__DOCUMENT SOURCE__

-------

Souvenirs de Californie (prise 2)
Je ne sais pas si vous êtes comme moi, mais je ne suis plus capable des chefs cuisiniers qui se prennent pour des vedettes. Un des plus désagréables est certainement Wolfgang Puck, un genre de wannabe-celebrity qui essaie de te faire croire qu’Angelina Jolie préfère les hamburgers aux tiges de céleri. Après les livres de recettes et la bouffe en canne, il a ouvert de multiples restos faussement hip… et franchisé plus de 80 comptoirs/bistros de bouffe dégueulasse vendue sous un couvert de « gastronomie rapide », un concept nouveau genre, aussi douteux dans le fond que dans la forme.

Mon ami Wolf
Mais bon, il a un nom.
Alors voilà. Je me suis fait prendre par la marque comme une débutante. Quand on est à Universal Studio et qu’on a le choix entre du BK ou du KFC, il est facile de mettre tous nos espoirs dans le plus minable des bistros. Cinquante dols plus tard, je maudissais ce Josée DiStasio commercial qui m’avait bien eu au petit jeu du « j’utilise mon nom pour vendre de la scrap… je fais mon fric et je prends ma retraite sur la Riviera loin de tous ces amerloches incultes ». Et cela m’a rappelé un livre super intéressant lu il y a longtemps déjà. On y traite des 22 lois immuables du branding. Loi no 10 : The easiest way to destroy a brand is to put its name on everything.

-------

__TÂCHE__
Veuillez transcrire fidèlement le passage du texte sur Wolfgang Puck compris entre « Alors voilà. Je » et « name on everything. », bornes incluses. Basez-vous uniquement sur le texte.

__DONNÉES RECUEILLIES__
-------

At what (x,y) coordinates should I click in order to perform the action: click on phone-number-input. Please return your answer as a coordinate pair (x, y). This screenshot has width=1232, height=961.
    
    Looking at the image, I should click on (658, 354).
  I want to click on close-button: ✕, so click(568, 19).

-------

__RÉSULTAT__
Alors voilà. Je me suis fait prendre par la marque comme une débutante. Quand on est à Universal Studio et qu’on a le choix entre du BK ou du KFC, il est facile de mettre tous nos espoirs dans le plus minable des bistros. Cinquante dols plus tard, je maudissais ce Josée DiStasio commercial qui m’avait bien eu au petit jeu du « j’utilise mon nom pour vendre de la scrap… je fais mon fric et je prends ma retraite sur la Riviera loin de tous ces amerloches incultes ». Et cela m’a rappelé un livre super intéressant lu il y a longtemps déjà. On y traite des 22 lois immuables du branding. Loi no 10 : The easiest way to destroy a brand is to put its name on everything.